** begin **
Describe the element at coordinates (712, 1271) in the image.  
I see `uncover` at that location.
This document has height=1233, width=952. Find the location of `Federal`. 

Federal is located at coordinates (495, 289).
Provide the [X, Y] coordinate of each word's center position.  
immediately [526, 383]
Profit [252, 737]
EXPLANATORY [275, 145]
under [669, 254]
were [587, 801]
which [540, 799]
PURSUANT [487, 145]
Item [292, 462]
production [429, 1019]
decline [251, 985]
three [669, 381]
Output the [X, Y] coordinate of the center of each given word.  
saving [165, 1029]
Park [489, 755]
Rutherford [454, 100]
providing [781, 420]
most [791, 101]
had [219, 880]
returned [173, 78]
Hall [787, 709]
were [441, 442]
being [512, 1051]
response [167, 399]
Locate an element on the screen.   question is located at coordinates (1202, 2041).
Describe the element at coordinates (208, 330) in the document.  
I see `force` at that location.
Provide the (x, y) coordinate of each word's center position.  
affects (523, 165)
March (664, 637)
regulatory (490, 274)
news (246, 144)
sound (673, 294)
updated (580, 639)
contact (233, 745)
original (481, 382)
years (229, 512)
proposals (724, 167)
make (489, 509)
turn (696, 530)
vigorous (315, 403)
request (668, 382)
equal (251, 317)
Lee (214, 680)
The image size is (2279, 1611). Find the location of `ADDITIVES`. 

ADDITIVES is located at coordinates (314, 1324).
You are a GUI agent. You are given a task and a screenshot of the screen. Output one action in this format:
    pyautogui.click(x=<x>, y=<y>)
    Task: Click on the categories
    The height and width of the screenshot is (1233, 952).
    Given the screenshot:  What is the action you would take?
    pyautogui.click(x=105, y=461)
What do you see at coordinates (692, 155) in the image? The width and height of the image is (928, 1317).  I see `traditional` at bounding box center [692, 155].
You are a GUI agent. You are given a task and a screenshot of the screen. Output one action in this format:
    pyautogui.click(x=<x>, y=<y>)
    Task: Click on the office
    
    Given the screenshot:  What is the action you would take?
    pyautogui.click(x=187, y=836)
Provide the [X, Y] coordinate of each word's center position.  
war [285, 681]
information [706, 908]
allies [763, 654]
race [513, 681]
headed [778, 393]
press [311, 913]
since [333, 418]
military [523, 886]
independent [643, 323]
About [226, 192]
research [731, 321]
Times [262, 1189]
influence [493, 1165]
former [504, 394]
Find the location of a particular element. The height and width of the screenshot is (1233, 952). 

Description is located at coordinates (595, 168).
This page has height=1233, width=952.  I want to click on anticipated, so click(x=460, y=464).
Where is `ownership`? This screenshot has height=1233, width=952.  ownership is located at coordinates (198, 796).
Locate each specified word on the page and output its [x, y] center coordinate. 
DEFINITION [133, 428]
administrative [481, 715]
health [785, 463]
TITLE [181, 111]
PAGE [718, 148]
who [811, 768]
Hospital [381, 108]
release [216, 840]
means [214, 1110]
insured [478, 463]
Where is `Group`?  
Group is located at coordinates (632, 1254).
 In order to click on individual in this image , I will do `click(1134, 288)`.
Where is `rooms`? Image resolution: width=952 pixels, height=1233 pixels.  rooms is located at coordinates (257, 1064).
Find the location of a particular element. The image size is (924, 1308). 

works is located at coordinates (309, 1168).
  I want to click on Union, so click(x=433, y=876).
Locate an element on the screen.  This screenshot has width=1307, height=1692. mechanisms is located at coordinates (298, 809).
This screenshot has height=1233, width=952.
** end **
_EXERCISE DESCRIPTION:_
Rewrite all the records above, changing each "Describe" to "Identify" and leaving everything else untouched.

_FINISHED EXERCISE:_
Identify the element at coordinates (712, 1271) in the image.  
I see `uncover` at that location.
This document has height=1233, width=952. Find the location of `Federal`. 

Federal is located at coordinates (495, 289).
Provide the [X, Y] coordinate of each word's center position.  
immediately [526, 383]
Profit [252, 737]
EXPLANATORY [275, 145]
under [669, 254]
were [587, 801]
which [540, 799]
PURSUANT [487, 145]
Item [292, 462]
production [429, 1019]
decline [251, 985]
three [669, 381]
Output the [X, Y] coordinate of the center of each given word.  
saving [165, 1029]
Park [489, 755]
Rutherford [454, 100]
providing [781, 420]
most [791, 101]
had [219, 880]
returned [173, 78]
Hall [787, 709]
were [441, 442]
being [512, 1051]
response [167, 399]
Locate an element on the screen.   question is located at coordinates (1202, 2041).
Identify the element at coordinates (208, 330) in the document.  
I see `force` at that location.
Provide the (x, y) coordinate of each word's center position.  
affects (523, 165)
March (664, 637)
regulatory (490, 274)
news (246, 144)
sound (673, 294)
updated (580, 639)
contact (233, 745)
original (481, 382)
years (229, 512)
proposals (724, 167)
make (489, 509)
turn (696, 530)
vigorous (315, 403)
request (668, 382)
equal (251, 317)
Lee (214, 680)
The image size is (2279, 1611). Find the location of `ADDITIVES`. 

ADDITIVES is located at coordinates (314, 1324).
You are a GUI agent. You are given a task and a screenshot of the screen. Output one action in this format:
    pyautogui.click(x=<x>, y=<y>)
    Task: Click on the categories
    The height and width of the screenshot is (1233, 952).
    Given the screenshot:  What is the action you would take?
    pyautogui.click(x=105, y=461)
What do you see at coordinates (692, 155) in the image? The width and height of the image is (928, 1317).  I see `traditional` at bounding box center [692, 155].
You are a GUI agent. You are given a task and a screenshot of the screen. Output one action in this format:
    pyautogui.click(x=<x>, y=<y>)
    Task: Click on the office
    
    Given the screenshot:  What is the action you would take?
    pyautogui.click(x=187, y=836)
Provide the [X, Y] coordinate of each word's center position.  
war [285, 681]
information [706, 908]
allies [763, 654]
race [513, 681]
headed [778, 393]
press [311, 913]
since [333, 418]
military [523, 886]
independent [643, 323]
About [226, 192]
research [731, 321]
Times [262, 1189]
influence [493, 1165]
former [504, 394]
Find the location of a particular element. The height and width of the screenshot is (1233, 952). 

Description is located at coordinates (595, 168).
This page has height=1233, width=952.  I want to click on anticipated, so click(x=460, y=464).
Where is `ownership`? This screenshot has height=1233, width=952.  ownership is located at coordinates (198, 796).
Locate each specified word on the page and output its [x, y] center coordinate. 
DEFINITION [133, 428]
administrative [481, 715]
health [785, 463]
TITLE [181, 111]
PAGE [718, 148]
who [811, 768]
Hospital [381, 108]
release [216, 840]
means [214, 1110]
insured [478, 463]
Where is `Group`?  
Group is located at coordinates (632, 1254).
 In order to click on individual in this image , I will do `click(1134, 288)`.
Where is `rooms`? Image resolution: width=952 pixels, height=1233 pixels.  rooms is located at coordinates (257, 1064).
Find the location of a particular element. The image size is (924, 1308). 

works is located at coordinates (309, 1168).
  I want to click on Union, so click(x=433, y=876).
Locate an element on the screen.  This screenshot has width=1307, height=1692. mechanisms is located at coordinates (298, 809).
This screenshot has height=1233, width=952.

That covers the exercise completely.